▸ WORK INSTRUCTIONS: Exactly the lines from the one with "You are a computer-use" through the end of the records below are needed, minus any pictures.

Stored data entries:
=== Section Start ===

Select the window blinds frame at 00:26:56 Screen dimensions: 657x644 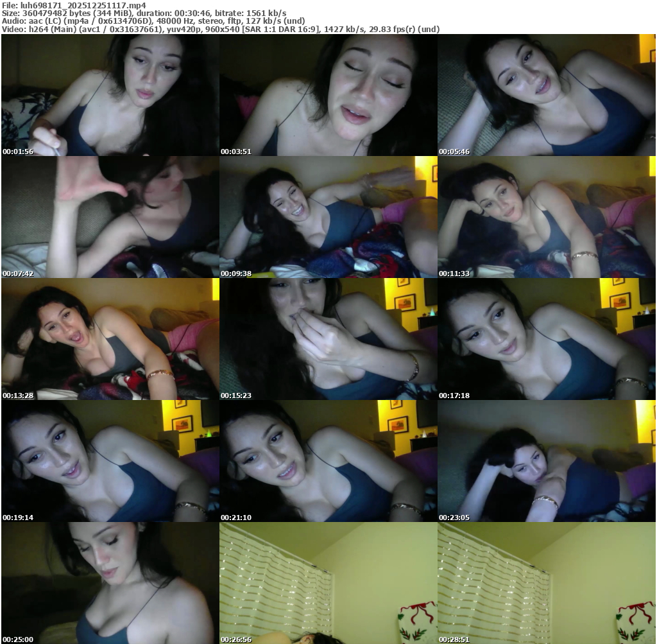click(328, 583)
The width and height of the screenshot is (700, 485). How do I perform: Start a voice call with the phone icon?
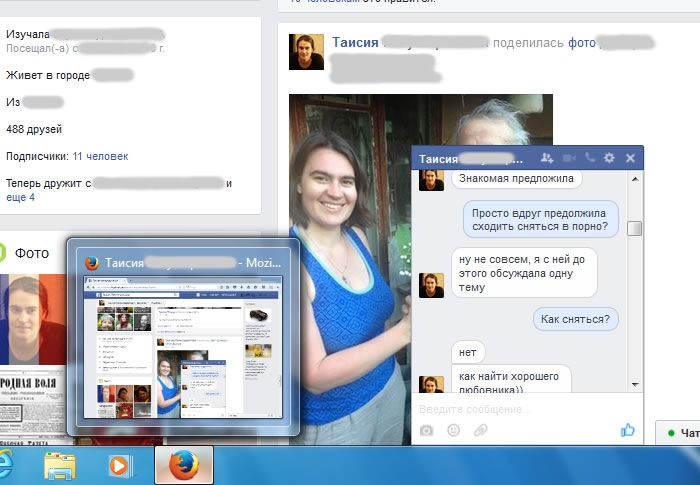point(590,158)
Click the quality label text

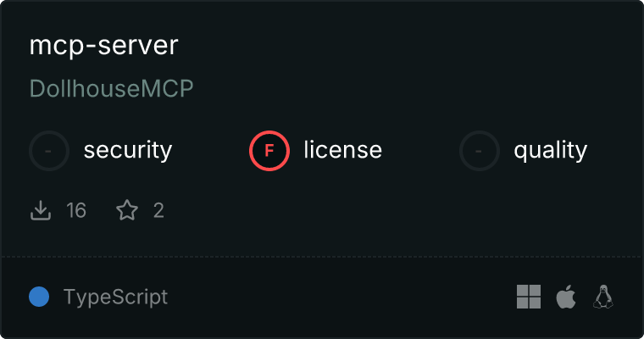(550, 150)
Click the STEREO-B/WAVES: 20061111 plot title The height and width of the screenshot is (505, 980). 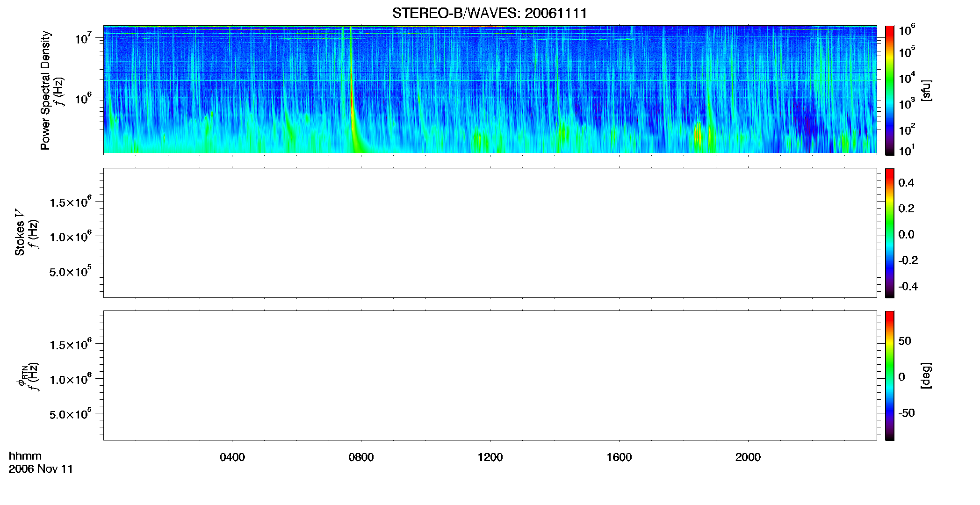coord(490,13)
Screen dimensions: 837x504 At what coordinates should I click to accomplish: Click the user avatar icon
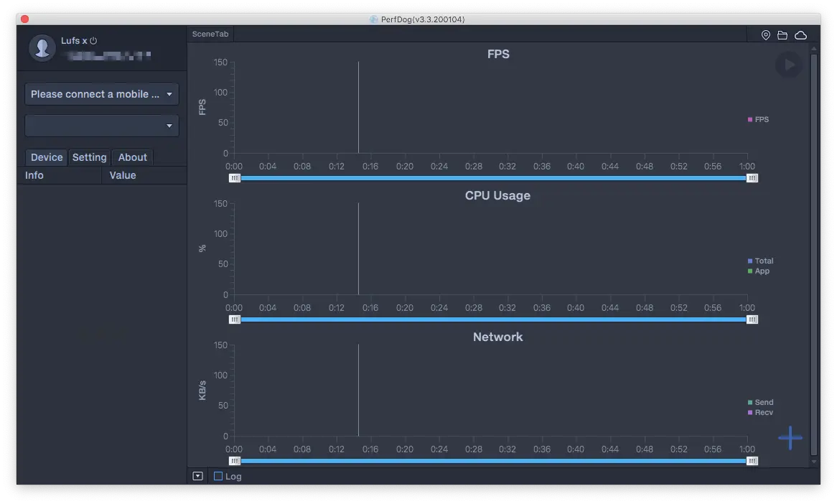coord(42,47)
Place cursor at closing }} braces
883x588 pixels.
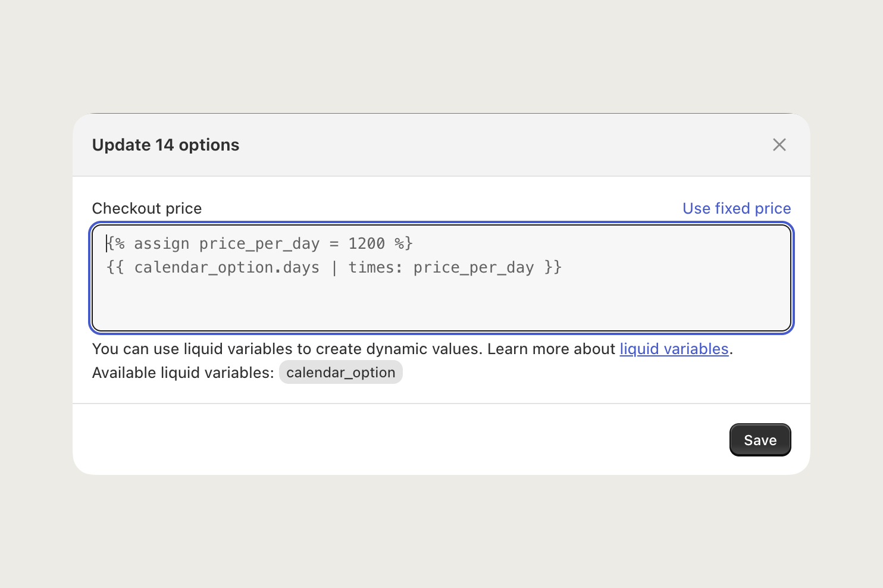point(553,267)
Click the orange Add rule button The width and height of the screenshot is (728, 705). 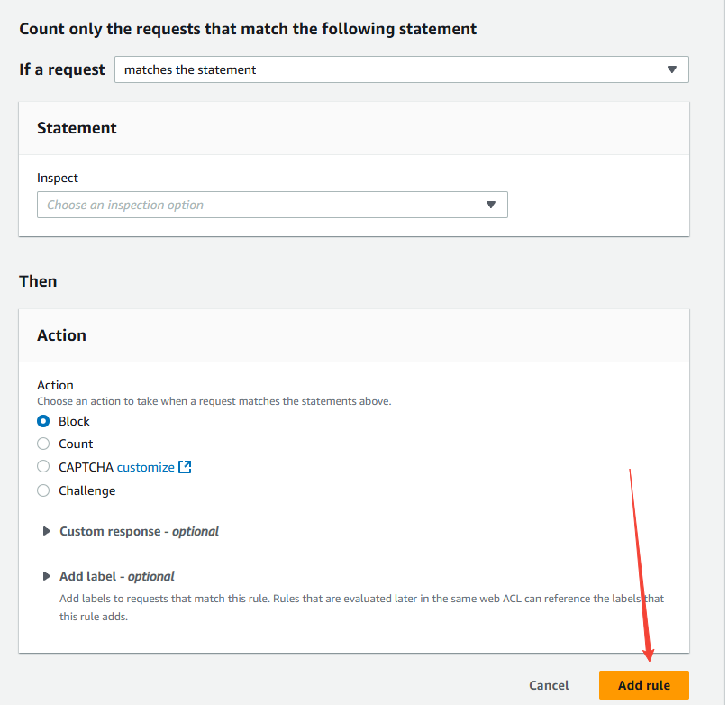coord(643,685)
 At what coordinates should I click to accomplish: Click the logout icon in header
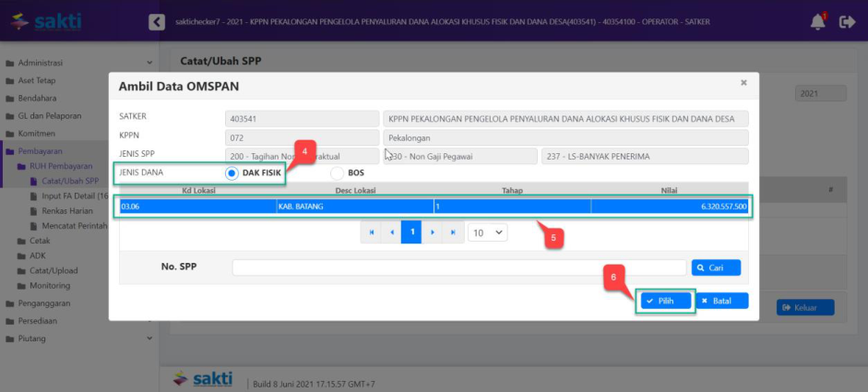pyautogui.click(x=847, y=22)
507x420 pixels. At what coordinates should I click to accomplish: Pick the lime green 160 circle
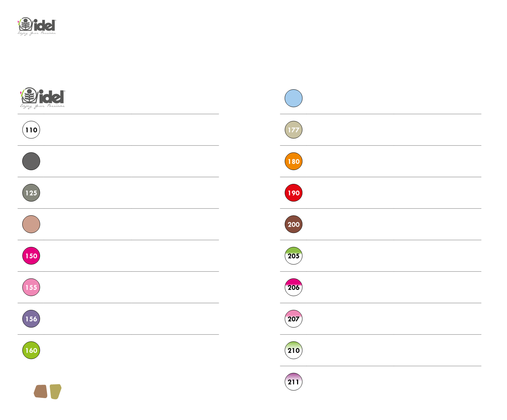[31, 350]
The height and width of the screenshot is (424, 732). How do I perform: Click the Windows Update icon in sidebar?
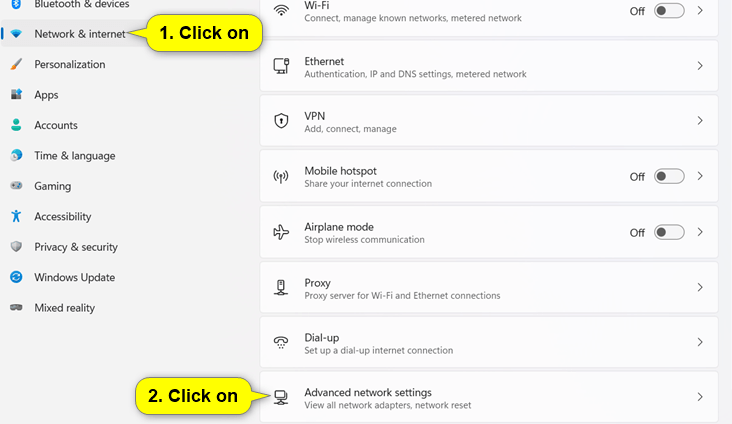coord(16,277)
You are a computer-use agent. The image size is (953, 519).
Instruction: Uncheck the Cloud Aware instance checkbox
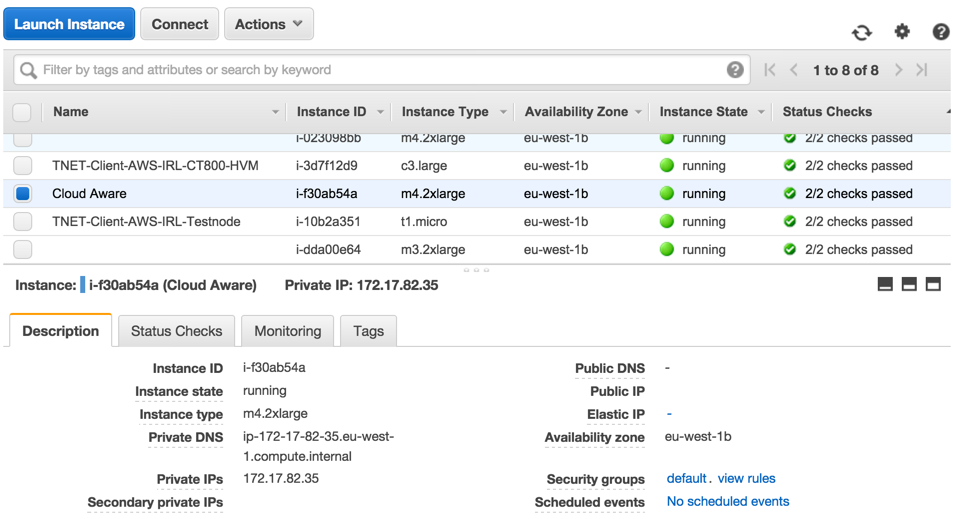23,194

=== Section End ===

▸ THE COMPLETED TASK:
You are a computer-use agent. The image size is (953, 519).
Instruction: Uncheck the Cloud Aware instance checkbox
23,194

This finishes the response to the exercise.